There is a lot of interesting experimental work done in vitro as well in vivo with preparations of Ribes nigrum. The results of these studies substantiate the traditional use of blackcurrant leaves in inflammatory conditions. There is experimental evidence for an additional analgesic activity. No signs of general or gastro-intestinal toxicity are seen.

As a consequence the clinical perspective of Ribes nigrum leaves and its preparations may be promising. Up to now clinical data are totally absent which means that the herbal drug and herbal preparations thereof can only be considered as traditionally used.

6.1. Benefit-risk assessment

According to the ORGAM proposal2 a benefit-risk assessment can be made of Ribes nigri folium.

Quality issues

The herbal medicinal substance is not yet described in the European Pharmacopoeia, but there are other standard references as the quality of the raw material is concerned (French Pharmacopoeia, Hagers Handbuch and ESCOP). By these descriptions a clear definition of the raw material can be guaranteed. The herbal substance can be identified without too much difficulty. Moreover, there is a characteristic smell due to the essential oil content.

Safety issues

There are no published reports on serious side effects when taking therapeutic doses or after (in)voluntary intoxications with the herbal substance or herbal preparations thereof. Secondary metabolites of Ribes nigri folium have a polyphenolic character and can be considered as antioxidants. Acute or chronic preclinical toxicity investigations are no subject to any major concerns. Nevertheless, polyphenols can be harmful in high concentrations and high daily intake in concentrated form. There is still a need for the investigation of genotoxic, mutagenic and cancerogenic properties in order to facilitate a list entry.

Therapeutic issues

The pathological conditions for which Ribes nigri folium is used are mostly symptomatically approached. There are no conditions when they should be avoided. In inflammatory conditions a symptomatic approach is made. When comparing the herbal substance with the medicines actually in use, the effectiveness of the former is only preclinically documented. Nevertheless, the use of Ribes nigri folium and preparations thereof seems safer concerning side effects, more particularly gastrointestinal side effects. Actually the possible therapeutic consequences of a hypothesized diuretic action of Ribes nigri folium cannot be compared with the clinical significance of the actual diuretics used in cardiovascular prevention and treatment. It is not recommendable to use the herbal substance or preparations thereof in this therapeutic context.

2 Benefit-risk assessment. Annex to comment on concept paper benefit-risk: EMEA HMPC 2008.

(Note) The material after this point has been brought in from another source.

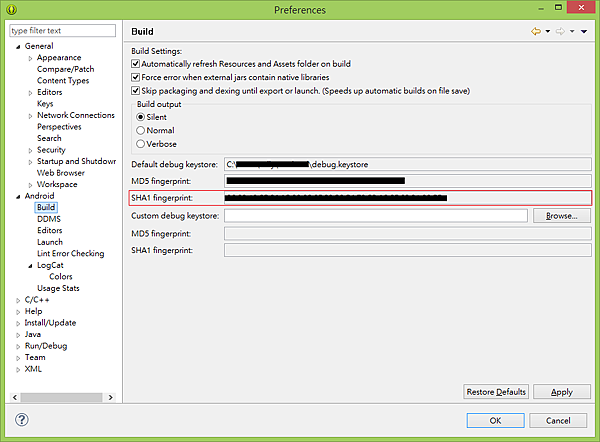Click the Browse button for keystore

There are no concerns of possible drug interactions. The use is not recommended in children and during pregnancy and lactation. This precaution is because safety data is lacking: there are no real indications for use in these groups at risk.

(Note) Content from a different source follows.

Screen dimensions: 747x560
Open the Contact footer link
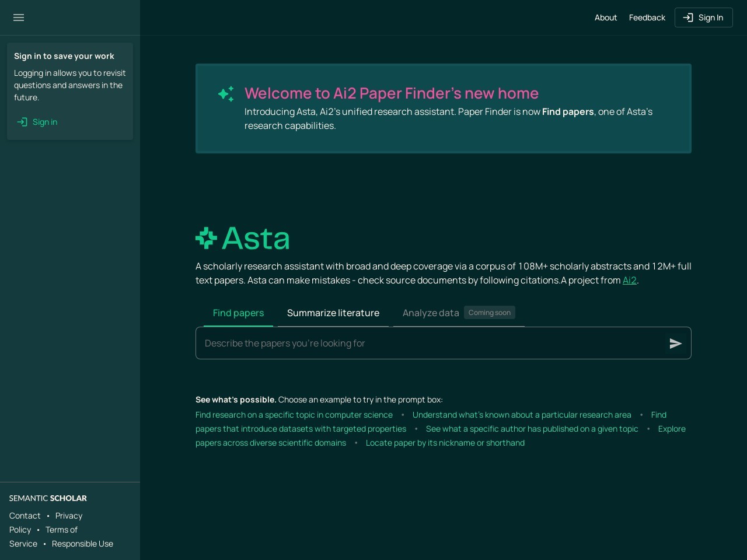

The herbal substance has been on the market for more than 30 years in some European countries. As the plant belongs to the European fauna of the mixed climate zone and the berries have been well known3, traditional use of the leaves is much older and dates probably back for centuries.


List of references

3 The use of leaves has already been mentioned by Rembertus Dodonaeus in his ‘Herbarius ofte Cruydt-Boeck’, Antwerpen 1608 p. 1264.